Approximately one-third of psychotherapy patients received only one or two sessions. Across a variety of patient populations and types of psychotherapy, there tends to be a dose-response relationship between the number of psychotherapy sessions and the amount of patient benefit
(47,
48). These findings suggest that much of the psychotherapy in the United States is shallow and of limited benefit. At the same time, it should be acknowledged that a group of experimental studies has supported the efficacy of single-session cognitive behavior therapies for a variety of specific phobias
(49–
52).
The surveys had several limitations. The National Medical Expenditure Survey and the Medical Expenditure Panel Survey collected data from household informants who may not have been fully aware of all of the services utilized by household members. Recall errors, stigma, and problems distinguishing psychotherapy from other health counseling pose threats to the survey data. A broad definition of psychotherapy also makes it impossible to distinguish simple nonspecific support and generic counseling from established formal psychotherapies. It would be useful if future national surveys characterized psychotherapies in a manner that differentiates various well-defined clinical techniques. Without an independent measure of symptoms, assessment of the validity of the reported diagnostic codes associated with the psychotherapy visits is not possible. Finally, while the National Medical Expenditure Survey and the Medical Expenditure Panel Survey collected information on services provided by the full range of health care professionals, several of these groups typically receive little or no formal training in the provision of psychotherapy.
In summary, the pattern of psychotherapy utilization in the United States underwent several important changes during the decade under study. The use of long-term psychotherapy declined overall, and the use of psychotropic medications increased. At the same time, some socioeconomically disadvantaged groups increased their use of psychotherapy, and individuals with severe mental disorders accounted for an increasing share of long-term patients. These changes occurred in the context of advances in psychopharmacological treatments, development of tools for rapid diagnosis, changing public attitudes toward mental health care treatment, and major revisions in the organization and financing of mental health services.
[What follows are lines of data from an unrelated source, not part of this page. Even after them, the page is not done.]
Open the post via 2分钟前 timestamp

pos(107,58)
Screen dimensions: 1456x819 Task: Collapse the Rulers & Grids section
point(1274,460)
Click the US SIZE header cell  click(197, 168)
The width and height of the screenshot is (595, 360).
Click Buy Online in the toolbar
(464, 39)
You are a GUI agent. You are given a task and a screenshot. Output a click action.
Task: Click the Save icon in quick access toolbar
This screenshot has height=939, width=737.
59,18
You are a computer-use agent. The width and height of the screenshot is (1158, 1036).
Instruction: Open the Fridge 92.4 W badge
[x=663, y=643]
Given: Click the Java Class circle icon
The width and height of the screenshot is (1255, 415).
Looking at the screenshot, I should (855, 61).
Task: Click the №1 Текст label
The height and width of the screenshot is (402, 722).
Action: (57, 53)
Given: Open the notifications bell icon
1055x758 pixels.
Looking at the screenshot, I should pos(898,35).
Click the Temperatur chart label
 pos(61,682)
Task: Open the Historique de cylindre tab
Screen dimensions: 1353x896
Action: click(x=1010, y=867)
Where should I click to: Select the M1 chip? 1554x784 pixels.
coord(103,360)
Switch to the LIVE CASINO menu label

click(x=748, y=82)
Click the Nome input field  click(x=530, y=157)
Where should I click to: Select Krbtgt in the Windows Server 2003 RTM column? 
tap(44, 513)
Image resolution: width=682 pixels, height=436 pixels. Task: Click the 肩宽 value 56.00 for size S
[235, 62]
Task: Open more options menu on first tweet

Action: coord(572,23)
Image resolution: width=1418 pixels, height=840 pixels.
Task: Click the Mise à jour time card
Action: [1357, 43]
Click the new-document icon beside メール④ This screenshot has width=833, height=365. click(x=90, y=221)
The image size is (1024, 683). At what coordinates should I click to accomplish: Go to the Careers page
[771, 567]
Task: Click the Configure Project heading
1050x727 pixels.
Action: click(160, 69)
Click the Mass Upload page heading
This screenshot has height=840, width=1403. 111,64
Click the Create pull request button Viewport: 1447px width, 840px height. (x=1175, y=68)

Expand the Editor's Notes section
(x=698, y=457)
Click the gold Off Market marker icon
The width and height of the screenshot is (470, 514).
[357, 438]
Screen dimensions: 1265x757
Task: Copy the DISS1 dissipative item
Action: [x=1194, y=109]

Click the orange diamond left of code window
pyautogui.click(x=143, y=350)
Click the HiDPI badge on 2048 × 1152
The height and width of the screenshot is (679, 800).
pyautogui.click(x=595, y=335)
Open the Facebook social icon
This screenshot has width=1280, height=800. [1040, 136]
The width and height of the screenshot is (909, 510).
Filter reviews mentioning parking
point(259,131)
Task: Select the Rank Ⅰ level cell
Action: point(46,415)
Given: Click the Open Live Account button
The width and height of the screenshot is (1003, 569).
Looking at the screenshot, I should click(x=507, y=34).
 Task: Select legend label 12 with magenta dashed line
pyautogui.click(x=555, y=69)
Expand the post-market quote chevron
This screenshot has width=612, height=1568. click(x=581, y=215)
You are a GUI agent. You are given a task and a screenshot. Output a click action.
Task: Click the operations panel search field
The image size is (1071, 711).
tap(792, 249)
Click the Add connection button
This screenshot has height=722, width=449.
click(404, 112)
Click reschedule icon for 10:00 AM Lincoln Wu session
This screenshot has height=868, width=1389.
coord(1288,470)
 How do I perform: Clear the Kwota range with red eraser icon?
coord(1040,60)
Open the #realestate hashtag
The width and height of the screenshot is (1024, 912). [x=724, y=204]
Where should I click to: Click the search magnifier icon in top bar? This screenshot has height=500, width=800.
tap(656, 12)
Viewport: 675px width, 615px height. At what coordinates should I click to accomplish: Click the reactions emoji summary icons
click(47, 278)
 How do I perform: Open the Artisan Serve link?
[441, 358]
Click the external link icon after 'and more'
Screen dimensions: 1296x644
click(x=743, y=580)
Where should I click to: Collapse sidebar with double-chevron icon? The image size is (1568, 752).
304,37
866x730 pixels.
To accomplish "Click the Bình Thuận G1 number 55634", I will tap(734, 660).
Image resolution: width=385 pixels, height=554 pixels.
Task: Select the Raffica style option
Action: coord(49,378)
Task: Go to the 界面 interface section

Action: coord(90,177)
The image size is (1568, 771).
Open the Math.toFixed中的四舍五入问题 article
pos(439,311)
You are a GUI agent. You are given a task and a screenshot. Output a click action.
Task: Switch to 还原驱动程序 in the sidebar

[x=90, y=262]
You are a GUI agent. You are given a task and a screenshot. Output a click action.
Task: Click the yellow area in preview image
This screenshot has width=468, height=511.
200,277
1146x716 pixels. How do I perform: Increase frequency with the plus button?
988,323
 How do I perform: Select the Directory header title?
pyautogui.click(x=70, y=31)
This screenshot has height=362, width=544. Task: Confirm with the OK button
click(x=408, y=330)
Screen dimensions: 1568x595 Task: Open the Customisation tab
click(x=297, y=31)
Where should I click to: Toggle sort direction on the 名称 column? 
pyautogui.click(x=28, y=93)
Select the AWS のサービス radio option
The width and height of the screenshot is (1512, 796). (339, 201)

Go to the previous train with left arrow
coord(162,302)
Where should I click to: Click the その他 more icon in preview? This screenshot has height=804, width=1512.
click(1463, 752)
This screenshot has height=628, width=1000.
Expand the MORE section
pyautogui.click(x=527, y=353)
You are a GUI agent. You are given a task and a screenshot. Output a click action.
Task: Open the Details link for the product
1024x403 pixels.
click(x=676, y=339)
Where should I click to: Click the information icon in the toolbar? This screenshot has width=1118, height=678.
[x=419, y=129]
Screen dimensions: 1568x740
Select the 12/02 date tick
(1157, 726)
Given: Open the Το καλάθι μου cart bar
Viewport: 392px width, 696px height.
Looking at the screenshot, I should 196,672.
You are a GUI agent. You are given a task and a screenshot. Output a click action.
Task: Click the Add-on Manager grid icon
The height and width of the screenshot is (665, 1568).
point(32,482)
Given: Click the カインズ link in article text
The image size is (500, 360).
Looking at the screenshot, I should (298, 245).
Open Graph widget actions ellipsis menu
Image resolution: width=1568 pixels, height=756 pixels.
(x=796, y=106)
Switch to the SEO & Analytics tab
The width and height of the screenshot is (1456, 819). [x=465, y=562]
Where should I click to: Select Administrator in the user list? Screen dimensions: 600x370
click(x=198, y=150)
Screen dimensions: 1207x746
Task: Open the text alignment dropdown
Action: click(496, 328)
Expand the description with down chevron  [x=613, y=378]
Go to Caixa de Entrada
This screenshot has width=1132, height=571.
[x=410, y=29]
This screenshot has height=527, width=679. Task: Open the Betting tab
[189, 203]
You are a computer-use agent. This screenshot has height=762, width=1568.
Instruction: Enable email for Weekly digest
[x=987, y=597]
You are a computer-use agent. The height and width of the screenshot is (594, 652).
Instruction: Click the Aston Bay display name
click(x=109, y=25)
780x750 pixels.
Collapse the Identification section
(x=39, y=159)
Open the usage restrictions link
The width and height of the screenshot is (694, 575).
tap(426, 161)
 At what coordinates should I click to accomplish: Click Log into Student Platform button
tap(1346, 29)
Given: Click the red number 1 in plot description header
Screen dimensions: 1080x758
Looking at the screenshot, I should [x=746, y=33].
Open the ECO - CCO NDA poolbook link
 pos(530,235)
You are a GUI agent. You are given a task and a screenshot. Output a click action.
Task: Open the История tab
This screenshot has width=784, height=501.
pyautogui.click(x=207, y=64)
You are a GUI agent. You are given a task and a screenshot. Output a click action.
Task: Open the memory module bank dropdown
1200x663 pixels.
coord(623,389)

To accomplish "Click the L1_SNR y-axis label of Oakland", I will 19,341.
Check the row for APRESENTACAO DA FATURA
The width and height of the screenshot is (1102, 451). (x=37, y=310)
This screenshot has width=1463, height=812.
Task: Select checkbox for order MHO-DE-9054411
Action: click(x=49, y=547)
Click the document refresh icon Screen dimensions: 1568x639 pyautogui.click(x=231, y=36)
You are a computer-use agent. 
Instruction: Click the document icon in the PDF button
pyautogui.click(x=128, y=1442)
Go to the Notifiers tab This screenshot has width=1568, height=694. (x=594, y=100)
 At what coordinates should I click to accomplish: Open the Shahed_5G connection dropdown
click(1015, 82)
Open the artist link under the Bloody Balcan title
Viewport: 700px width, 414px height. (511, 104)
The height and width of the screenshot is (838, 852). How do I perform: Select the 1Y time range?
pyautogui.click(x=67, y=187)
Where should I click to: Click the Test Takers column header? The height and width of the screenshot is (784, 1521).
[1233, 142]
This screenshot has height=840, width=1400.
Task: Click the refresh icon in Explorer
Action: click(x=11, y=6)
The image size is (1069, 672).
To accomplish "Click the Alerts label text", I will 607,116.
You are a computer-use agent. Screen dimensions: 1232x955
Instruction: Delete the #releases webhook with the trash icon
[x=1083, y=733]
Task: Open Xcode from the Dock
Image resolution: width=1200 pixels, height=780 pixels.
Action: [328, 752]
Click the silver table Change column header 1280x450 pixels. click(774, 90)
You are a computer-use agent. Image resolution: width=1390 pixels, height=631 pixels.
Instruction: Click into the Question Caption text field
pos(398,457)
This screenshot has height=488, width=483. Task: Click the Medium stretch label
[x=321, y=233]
There is broad consumer satisfaction with psychotherapy
(53), even very brief forms of psychotherapy
(54). However, the effects of commonly available psychotherapies on patient outcomes remain poorly studied. Key challenges ahead include defining technical dimensions of psychotherapy in community practice and determining the clinical effectiveness of psychotherapy for the large number of individuals who receive this intervention.